Brahim Metiba (Arabic: إبراهيم متيبا) is an Algerian writer living in France.

== Career ==

Metiba has published a number of novels, the most notable novel is "My Mother and I", which talks about the personality of the heterosexual intellectual Louay, who adopts other cultural characteristics. In contrast to this comes the character of his illiterate mother, who sticking to her cultural identity. This novel has been successful in both France and Algeria.

== Opinions ==
Brahim says that he is not looking for the production of influence or supernatural creativity, but rather writing that is close to real things, writing between speech and silence. The beloved speech of the West, and the silence preferred by the East. Brahim also believes that the Arab revolutions are necessary, but they are not sufficient. Rather, there must be revolutions in all fields, including literature, poetry, music, painting, cinema, and that any society that has missed these things from the social landscape scene, instead, terrorism and death.

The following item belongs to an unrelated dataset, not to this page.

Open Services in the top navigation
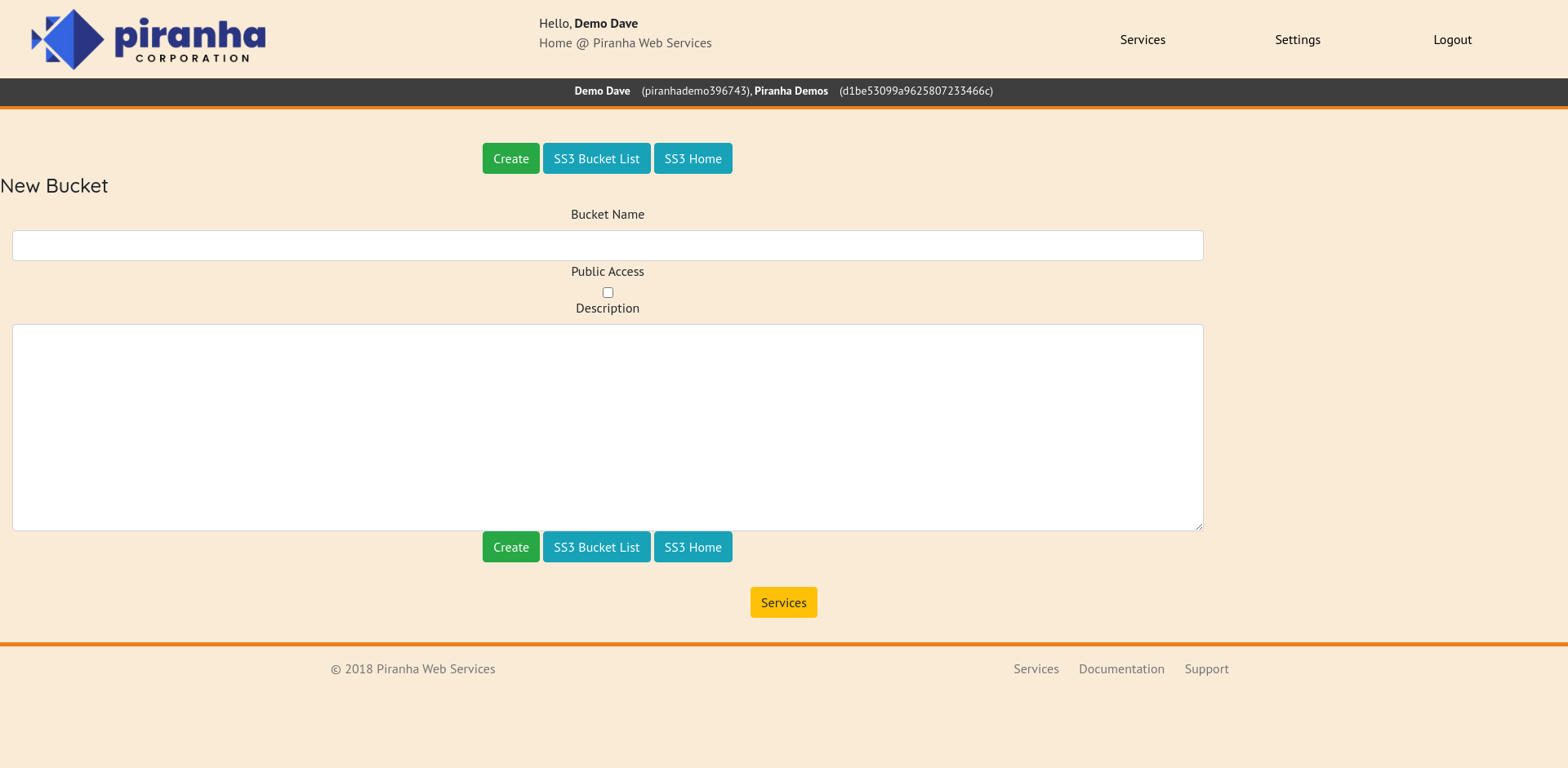The image size is (1568, 768). coord(1143,39)
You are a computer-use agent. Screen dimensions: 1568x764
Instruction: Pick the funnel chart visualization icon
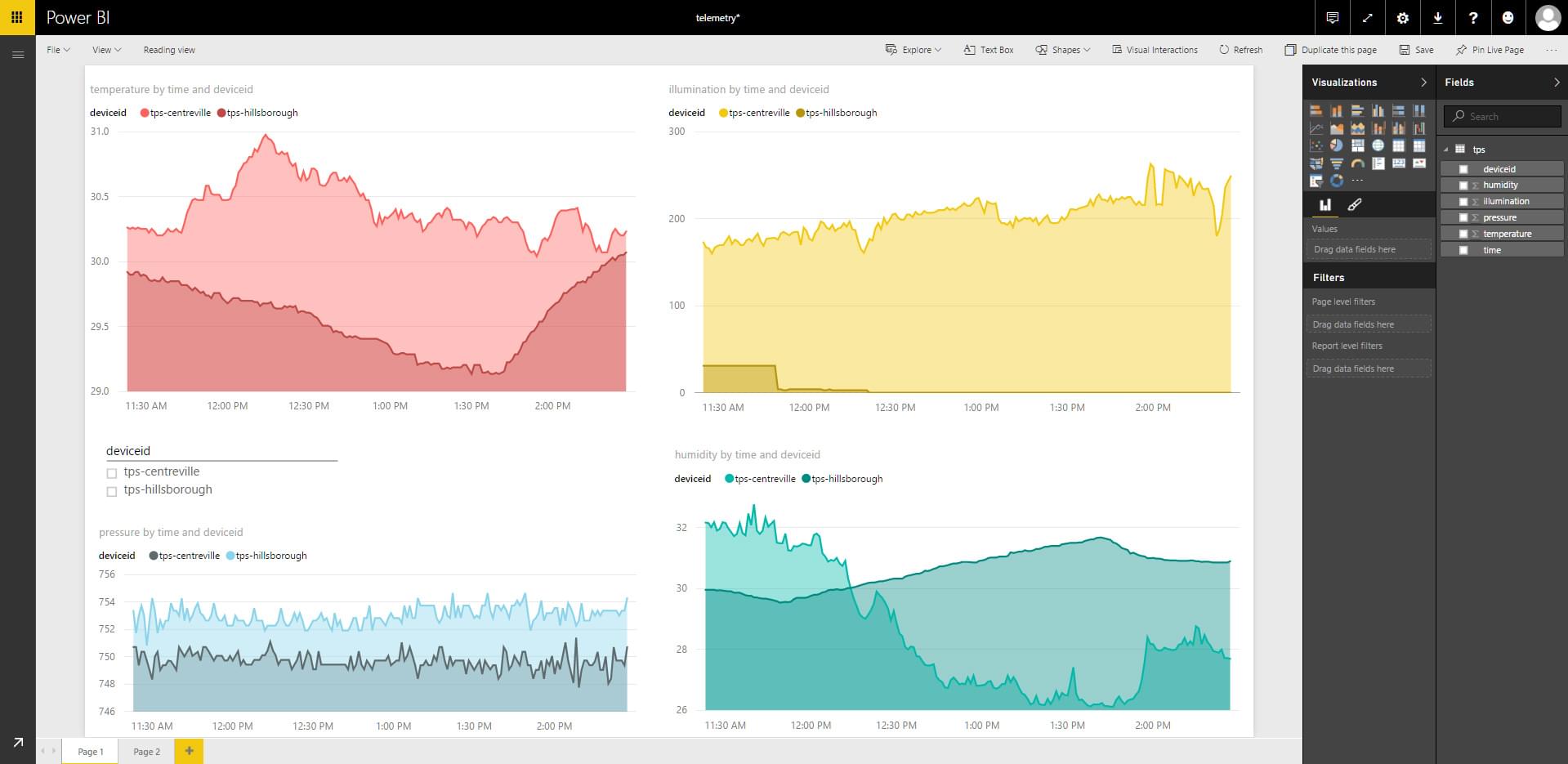pos(1337,163)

Brahim Metiba published the novel "I Don’t Have Time to Gossip with You" for Mukund Publications, a novel in which he dealt with a love story and an impossible dialogue between a boy and his mother. Inspired by real events through the story of the narrator's father who came to France to visit his son. After leaving, he left him a trip address, or in other words, he left some words for him on the table before returning to Algeria "I did not have time to chat with you". The work explains the absence of communication between the boy and his father and, as a result of the reality between countries, reflects it between Algeria and France.

== List of his works ==
Here is a list of the author's most notable works:

- My Mother and I, (Arabic: 'umiy wa'ana).
- I don't have time to gossip with you, (Arabic: lis ladaya alwaqt liltharthara maeak) written in French language.

== Awards ==
Algerian writer Brahim Metiba won the "beur fm méditerranée, (English: Pir FM Prize for Mediterranean)” award in the 2016 edition organized in the framework of the Salon of the Moroccan Book Fair in Paris, which closed its 22nd curtain in 2016. Among the participation of Algerian writers, led by novelists Amin Zaoui, Rabia Djelti, Miloud Yabrir and others.

In this edition, Brahim was crowned with the exhibition awards called "Pir FM Prize for Mediterranean" given to the writer Franco-Maghrebi, for his novel "I don’t have time to gossip with you" written in French, where he dedicated his victory to his father and mother.